Squeeze tag. Basically, there are two bases, and one person on each base with a baseball glove. They toss the ball back and forth. Your goal is to run from one base to the other and not get tagged by the ball. If you get tagged, you replace the person who tagged you on base and they get to run. It was a lot of fun with a bunch of people.
And Sardine. One person got to hide, everyone else counted and let the person hide. The goal was to find the person and hide with them. Everyone was supposed to go off in different directions at the beginning. The reason it’s called sardine is, of course, because when everyone is hiding with the original hider, it can get squishy. The first person to find the hider gets to hide next time.
Shoudn’t the guy with the bat be The Mutilator, and the guy with the box be The Mutilated?

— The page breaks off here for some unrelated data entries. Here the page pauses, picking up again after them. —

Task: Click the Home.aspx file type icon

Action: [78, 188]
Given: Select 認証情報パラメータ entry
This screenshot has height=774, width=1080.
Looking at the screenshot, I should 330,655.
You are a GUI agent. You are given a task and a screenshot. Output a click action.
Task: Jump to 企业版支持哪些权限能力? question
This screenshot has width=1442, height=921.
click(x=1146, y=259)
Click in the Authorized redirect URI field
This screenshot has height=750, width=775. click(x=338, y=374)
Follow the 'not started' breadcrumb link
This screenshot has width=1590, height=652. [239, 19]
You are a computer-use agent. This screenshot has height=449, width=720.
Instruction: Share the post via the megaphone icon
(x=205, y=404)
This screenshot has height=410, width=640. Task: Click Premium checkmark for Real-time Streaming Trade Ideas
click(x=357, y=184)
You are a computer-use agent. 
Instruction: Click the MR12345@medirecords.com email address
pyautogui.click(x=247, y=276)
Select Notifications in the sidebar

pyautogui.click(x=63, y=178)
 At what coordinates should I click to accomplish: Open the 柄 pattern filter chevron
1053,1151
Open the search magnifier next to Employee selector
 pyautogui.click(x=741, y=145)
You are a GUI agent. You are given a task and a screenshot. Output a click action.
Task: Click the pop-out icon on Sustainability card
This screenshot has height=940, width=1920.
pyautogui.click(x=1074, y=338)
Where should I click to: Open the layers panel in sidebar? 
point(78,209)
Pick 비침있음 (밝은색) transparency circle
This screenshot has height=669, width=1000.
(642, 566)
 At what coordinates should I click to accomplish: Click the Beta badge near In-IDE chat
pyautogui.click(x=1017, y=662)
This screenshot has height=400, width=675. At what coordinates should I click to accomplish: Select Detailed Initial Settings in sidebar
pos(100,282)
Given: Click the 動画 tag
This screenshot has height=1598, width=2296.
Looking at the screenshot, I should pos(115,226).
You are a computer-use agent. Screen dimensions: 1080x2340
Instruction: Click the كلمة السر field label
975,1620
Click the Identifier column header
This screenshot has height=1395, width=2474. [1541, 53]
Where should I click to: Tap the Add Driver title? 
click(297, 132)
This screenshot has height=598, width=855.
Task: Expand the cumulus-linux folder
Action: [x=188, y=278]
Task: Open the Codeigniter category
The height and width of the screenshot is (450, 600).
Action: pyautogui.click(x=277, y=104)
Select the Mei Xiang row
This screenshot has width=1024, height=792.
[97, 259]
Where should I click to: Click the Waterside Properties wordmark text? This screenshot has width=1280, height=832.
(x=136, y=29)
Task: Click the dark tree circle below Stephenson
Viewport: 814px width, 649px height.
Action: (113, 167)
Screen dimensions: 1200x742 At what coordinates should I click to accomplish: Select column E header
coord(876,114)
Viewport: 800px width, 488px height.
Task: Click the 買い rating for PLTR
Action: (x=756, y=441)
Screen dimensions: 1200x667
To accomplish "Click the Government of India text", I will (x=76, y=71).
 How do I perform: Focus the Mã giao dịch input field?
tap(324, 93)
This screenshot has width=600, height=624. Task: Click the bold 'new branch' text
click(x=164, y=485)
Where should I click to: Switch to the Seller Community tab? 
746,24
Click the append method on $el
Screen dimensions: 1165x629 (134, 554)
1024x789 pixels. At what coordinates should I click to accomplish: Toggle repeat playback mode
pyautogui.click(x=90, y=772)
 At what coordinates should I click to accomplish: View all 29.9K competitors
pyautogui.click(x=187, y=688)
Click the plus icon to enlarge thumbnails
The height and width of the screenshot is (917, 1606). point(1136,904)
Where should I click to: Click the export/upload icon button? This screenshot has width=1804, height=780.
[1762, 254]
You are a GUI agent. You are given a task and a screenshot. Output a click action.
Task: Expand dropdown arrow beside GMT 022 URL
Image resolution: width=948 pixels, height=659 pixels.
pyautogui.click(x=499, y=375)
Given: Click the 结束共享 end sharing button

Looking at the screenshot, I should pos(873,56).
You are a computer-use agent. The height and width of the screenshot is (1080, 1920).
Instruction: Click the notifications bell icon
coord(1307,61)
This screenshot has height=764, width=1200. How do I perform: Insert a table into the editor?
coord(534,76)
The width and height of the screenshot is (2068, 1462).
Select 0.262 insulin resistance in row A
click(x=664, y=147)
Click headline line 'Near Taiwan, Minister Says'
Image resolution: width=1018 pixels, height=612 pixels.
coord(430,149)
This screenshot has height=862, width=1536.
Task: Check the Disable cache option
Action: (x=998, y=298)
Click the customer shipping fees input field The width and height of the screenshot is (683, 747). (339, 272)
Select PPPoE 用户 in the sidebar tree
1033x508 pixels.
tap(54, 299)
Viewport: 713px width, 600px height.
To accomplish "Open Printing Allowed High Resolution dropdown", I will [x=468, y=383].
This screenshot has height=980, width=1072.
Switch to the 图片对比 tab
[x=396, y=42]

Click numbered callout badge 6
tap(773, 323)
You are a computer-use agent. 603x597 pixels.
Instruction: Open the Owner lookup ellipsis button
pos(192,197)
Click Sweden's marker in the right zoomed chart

I remembered a couple more dumbass games. One was Roof Tag. This was like a normal game of Tag, except played on the school rooftops (after school hours obviously). There were a few places where you could jump between buildings if you were [del]stupid[/del] brave enough.
One school I went to had building that was a lot taller than the others. Sometimes when we had water baloon fights some of us would climb up there and pretend it was a fortress we had to defend, and the other kids were laying siege. No one was able to throw baloons from the ground to the roof though, so what usually happened was some of the defenders lobbed baloons down, while a couple guarded the climbing route to stop infiltrators. Of course we would eventually run out of ammo, and the faucet was on the ground, so we had to stage raiding parties.